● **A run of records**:
============================================================

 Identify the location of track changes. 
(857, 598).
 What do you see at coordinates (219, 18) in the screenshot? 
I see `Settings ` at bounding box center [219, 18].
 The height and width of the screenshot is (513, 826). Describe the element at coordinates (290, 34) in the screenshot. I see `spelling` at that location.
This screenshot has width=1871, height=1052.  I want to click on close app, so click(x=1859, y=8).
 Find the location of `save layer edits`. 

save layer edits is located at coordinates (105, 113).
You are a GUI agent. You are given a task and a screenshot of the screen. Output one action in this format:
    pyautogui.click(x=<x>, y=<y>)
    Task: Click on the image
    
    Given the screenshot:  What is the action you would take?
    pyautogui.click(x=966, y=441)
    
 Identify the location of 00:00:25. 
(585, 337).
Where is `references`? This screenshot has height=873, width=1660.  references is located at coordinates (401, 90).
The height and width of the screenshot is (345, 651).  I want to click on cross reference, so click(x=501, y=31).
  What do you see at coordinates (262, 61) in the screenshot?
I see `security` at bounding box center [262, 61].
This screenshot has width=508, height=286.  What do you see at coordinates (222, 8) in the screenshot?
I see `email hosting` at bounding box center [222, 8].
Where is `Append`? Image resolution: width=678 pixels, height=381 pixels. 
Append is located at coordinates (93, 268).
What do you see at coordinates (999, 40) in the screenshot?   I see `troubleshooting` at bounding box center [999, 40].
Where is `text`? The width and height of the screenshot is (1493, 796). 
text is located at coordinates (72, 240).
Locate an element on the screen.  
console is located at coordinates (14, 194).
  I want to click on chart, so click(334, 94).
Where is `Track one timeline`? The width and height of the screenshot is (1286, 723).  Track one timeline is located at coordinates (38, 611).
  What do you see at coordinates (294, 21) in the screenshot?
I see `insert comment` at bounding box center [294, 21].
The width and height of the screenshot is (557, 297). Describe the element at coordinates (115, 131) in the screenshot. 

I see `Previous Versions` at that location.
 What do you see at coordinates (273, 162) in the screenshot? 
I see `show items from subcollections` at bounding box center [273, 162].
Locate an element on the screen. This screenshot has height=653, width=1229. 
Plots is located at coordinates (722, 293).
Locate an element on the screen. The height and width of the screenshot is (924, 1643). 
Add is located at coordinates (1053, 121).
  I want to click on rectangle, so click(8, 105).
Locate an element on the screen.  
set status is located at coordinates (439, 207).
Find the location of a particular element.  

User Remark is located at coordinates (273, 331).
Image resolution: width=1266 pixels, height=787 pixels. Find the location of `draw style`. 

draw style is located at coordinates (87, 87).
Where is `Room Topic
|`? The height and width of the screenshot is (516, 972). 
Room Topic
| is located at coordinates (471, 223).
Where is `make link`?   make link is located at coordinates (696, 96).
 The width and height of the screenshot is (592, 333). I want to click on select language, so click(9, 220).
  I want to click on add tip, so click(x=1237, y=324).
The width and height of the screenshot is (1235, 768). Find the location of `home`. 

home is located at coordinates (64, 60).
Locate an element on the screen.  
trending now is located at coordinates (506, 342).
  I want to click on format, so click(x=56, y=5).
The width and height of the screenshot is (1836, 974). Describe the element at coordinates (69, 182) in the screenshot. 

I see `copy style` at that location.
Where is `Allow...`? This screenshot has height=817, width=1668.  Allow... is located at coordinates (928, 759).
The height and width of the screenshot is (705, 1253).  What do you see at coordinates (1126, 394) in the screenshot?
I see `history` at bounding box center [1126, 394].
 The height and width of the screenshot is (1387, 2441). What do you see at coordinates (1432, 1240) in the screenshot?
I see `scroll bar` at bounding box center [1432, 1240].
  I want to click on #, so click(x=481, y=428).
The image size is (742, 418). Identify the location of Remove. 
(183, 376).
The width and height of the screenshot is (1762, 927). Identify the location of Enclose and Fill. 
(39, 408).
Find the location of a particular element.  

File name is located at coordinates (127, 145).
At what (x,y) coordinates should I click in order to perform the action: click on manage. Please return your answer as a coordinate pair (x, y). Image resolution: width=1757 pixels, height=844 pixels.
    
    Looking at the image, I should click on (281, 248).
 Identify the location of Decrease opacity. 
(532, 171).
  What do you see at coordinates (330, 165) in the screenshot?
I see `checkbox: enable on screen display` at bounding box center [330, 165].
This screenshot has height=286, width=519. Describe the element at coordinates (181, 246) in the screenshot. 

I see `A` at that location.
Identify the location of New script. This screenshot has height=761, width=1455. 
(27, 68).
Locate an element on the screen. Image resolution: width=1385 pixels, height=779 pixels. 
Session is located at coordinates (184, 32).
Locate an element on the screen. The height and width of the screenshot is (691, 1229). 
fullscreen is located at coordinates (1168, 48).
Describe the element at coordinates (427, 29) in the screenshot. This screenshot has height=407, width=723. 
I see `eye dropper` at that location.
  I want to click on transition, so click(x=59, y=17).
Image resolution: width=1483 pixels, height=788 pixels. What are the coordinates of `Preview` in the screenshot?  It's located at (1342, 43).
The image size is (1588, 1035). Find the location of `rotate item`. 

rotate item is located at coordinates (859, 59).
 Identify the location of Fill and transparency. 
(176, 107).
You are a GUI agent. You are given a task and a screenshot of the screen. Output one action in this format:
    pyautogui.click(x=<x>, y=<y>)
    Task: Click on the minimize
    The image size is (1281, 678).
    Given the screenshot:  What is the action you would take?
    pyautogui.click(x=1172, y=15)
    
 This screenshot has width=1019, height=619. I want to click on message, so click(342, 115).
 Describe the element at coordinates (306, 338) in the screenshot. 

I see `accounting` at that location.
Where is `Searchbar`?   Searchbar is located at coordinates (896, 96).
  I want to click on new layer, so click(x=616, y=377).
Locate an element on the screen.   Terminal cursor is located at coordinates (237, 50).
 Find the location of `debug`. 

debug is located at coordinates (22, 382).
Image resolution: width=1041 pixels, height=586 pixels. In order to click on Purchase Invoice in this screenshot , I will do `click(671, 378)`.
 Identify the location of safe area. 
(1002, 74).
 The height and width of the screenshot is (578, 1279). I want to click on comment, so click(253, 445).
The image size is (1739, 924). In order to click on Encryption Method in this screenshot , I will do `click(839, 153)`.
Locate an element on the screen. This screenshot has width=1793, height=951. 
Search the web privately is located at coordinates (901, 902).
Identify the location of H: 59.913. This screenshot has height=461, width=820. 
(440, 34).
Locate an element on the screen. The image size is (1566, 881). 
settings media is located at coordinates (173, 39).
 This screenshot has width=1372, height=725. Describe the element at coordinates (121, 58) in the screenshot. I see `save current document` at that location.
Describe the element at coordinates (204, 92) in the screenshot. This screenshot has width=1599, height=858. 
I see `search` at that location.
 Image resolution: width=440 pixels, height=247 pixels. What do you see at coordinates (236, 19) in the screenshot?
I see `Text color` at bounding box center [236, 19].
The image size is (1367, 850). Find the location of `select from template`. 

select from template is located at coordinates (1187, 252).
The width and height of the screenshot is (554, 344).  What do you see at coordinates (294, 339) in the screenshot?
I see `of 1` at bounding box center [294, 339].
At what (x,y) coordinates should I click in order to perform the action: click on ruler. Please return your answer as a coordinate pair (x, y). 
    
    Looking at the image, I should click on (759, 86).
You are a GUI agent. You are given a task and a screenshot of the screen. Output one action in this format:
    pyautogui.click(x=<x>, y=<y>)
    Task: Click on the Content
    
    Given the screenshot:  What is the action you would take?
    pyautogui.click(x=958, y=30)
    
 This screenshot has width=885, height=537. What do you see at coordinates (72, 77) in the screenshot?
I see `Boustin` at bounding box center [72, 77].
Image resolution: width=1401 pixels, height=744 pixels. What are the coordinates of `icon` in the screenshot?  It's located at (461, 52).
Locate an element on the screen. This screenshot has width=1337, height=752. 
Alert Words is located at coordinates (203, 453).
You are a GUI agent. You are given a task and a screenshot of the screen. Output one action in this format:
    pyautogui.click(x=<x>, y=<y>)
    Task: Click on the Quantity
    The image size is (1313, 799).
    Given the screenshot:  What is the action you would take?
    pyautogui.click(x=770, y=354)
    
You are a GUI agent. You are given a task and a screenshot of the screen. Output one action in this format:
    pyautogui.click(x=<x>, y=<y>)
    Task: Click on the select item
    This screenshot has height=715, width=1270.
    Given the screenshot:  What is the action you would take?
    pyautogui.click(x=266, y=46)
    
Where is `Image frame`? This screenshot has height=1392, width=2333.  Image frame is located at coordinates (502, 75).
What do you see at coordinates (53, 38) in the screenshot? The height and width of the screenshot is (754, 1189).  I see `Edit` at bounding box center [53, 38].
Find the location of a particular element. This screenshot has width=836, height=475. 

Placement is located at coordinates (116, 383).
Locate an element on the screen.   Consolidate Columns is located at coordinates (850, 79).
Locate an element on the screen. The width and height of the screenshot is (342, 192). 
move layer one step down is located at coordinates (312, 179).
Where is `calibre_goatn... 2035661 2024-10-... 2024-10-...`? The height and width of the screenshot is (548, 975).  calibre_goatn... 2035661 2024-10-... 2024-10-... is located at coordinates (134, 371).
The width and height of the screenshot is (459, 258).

============================================================

● **EXERCISE OBJECTIVE**: Copy out every line from the start of the lines down to the one containing "The height and width of the screenshot is (513, 826).".

● **SOLUTION BELOW**:
 Identify the location of track changes. 
(857, 598).
 What do you see at coordinates (219, 18) in the screenshot? 
I see `Settings ` at bounding box center [219, 18].
 The height and width of the screenshot is (513, 826). Describe the element at coordinates (290, 34) in the screenshot. I see `spelling` at that location.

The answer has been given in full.